• [Problem to work on]
The copy you return must begin at the line containing "Instruction: Open the" and end at the final line of the listing below, with every picture left out.

• [Data provided]
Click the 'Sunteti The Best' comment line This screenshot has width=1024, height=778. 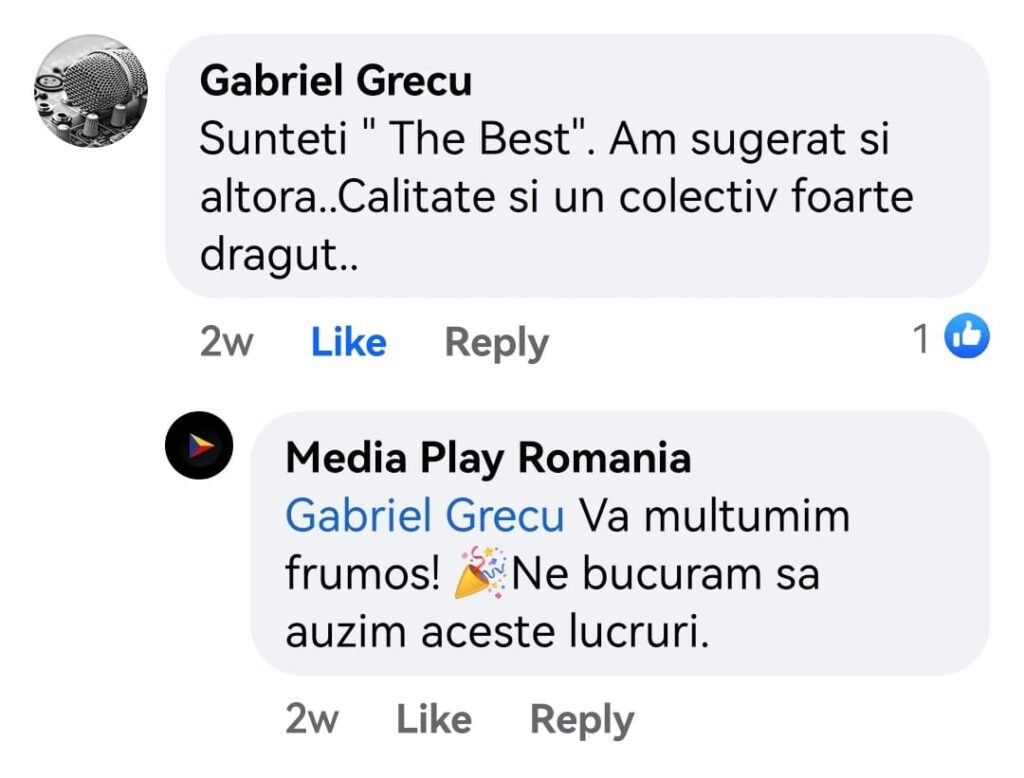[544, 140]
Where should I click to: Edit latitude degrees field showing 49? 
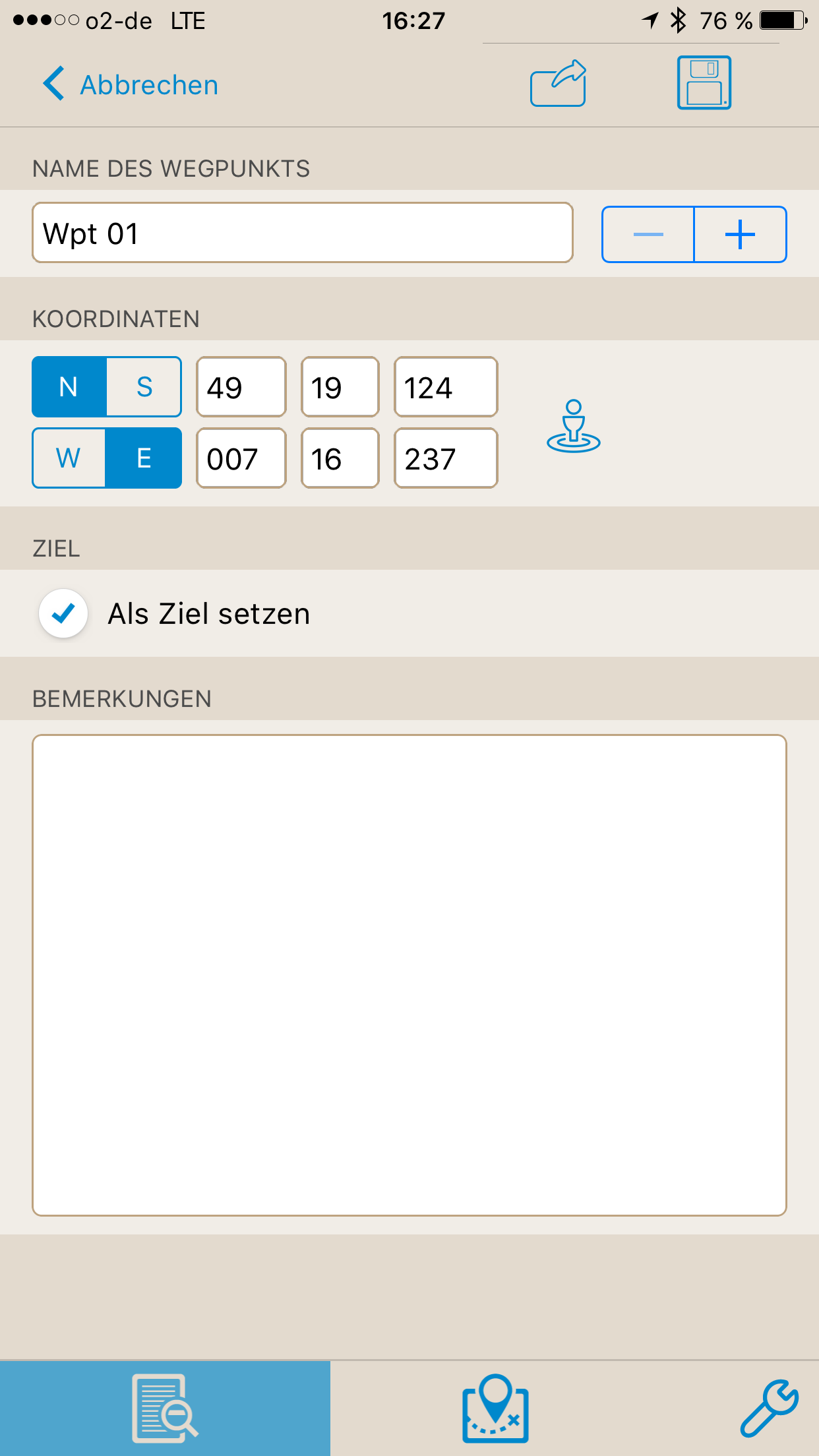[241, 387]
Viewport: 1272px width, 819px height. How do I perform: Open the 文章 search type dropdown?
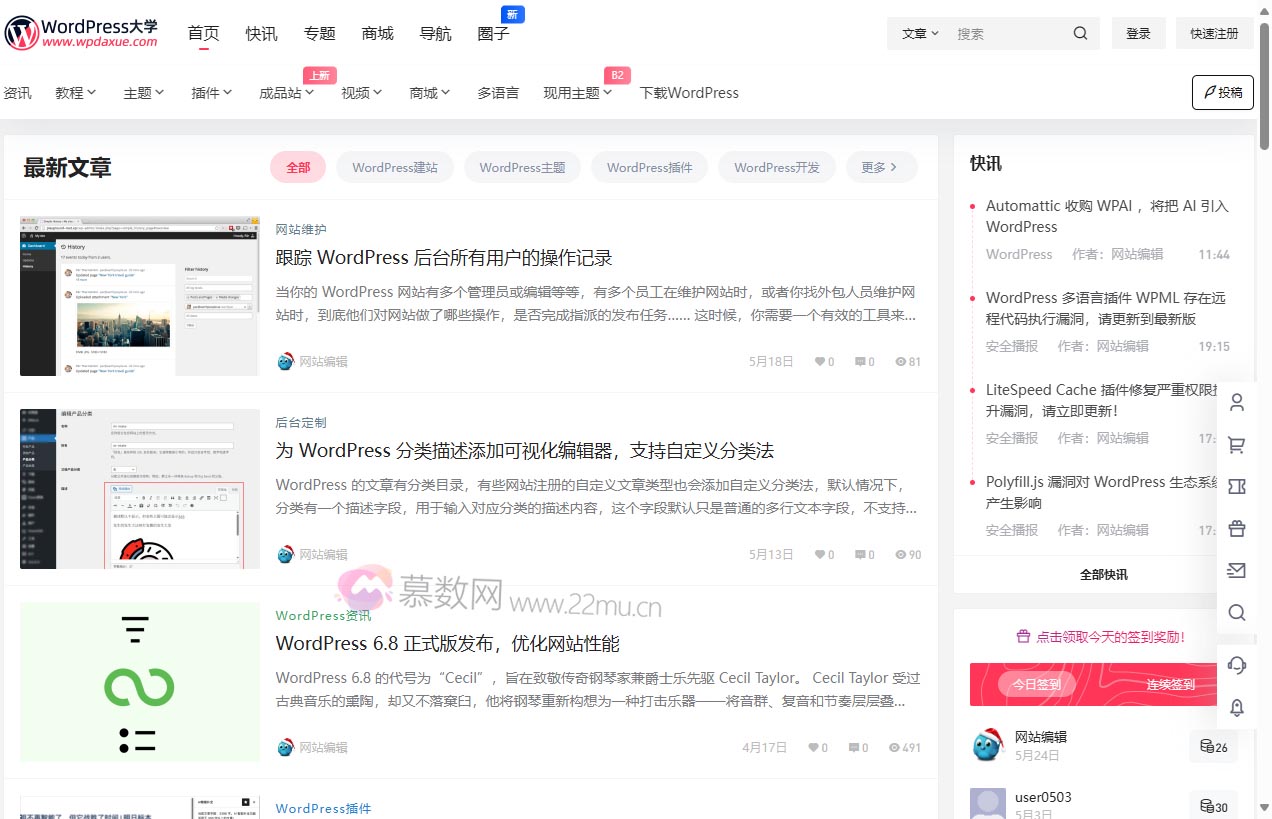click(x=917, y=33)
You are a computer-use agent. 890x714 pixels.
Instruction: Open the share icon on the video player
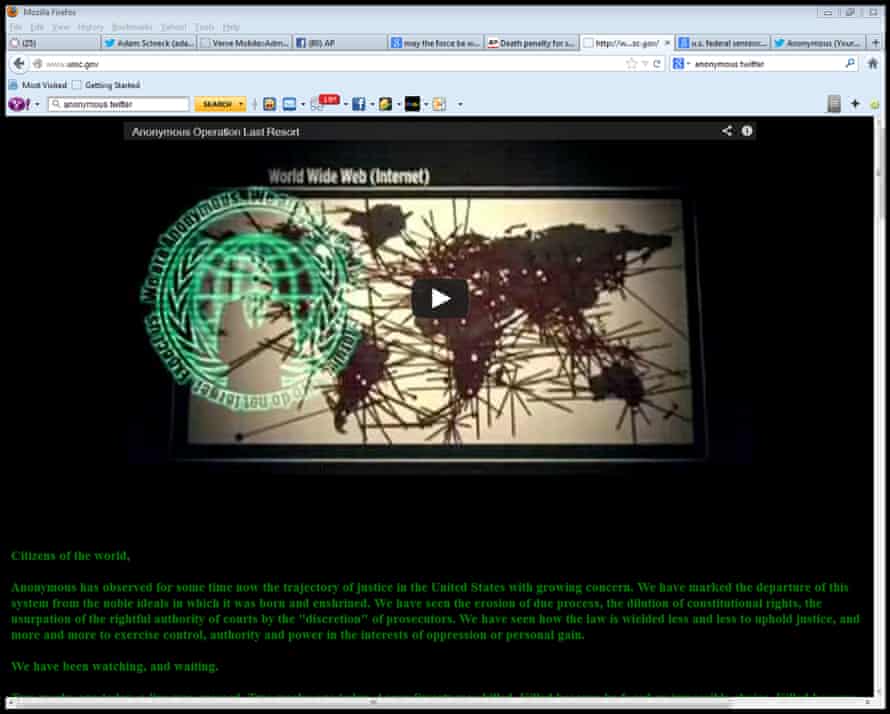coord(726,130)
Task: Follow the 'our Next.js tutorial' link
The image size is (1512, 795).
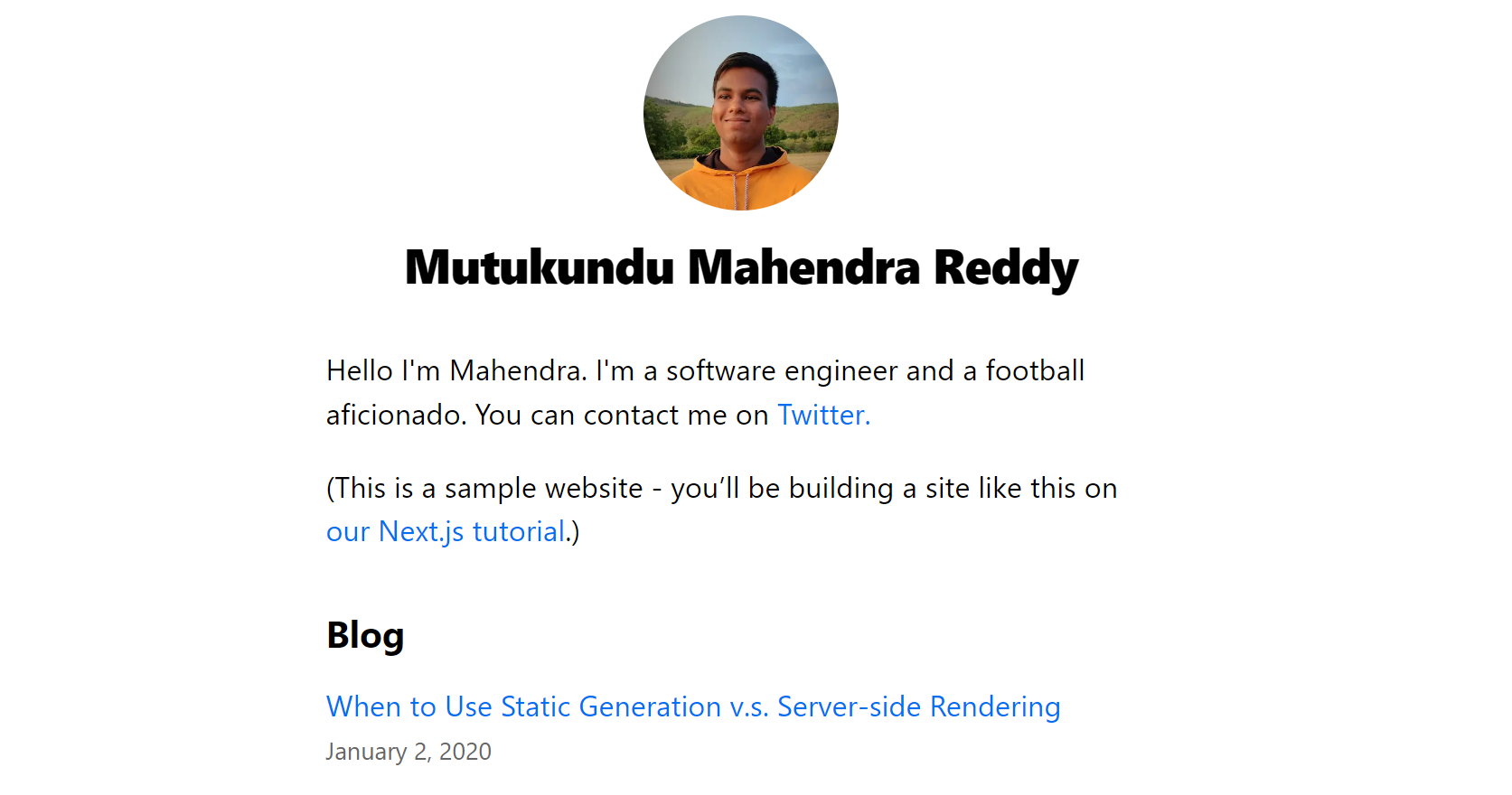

• [Solution for this exercise]
Instruction: Open the share icon on the video player
coord(726,130)
Task: Follow the 'our Next.js tutorial' link
The image size is (1512, 795).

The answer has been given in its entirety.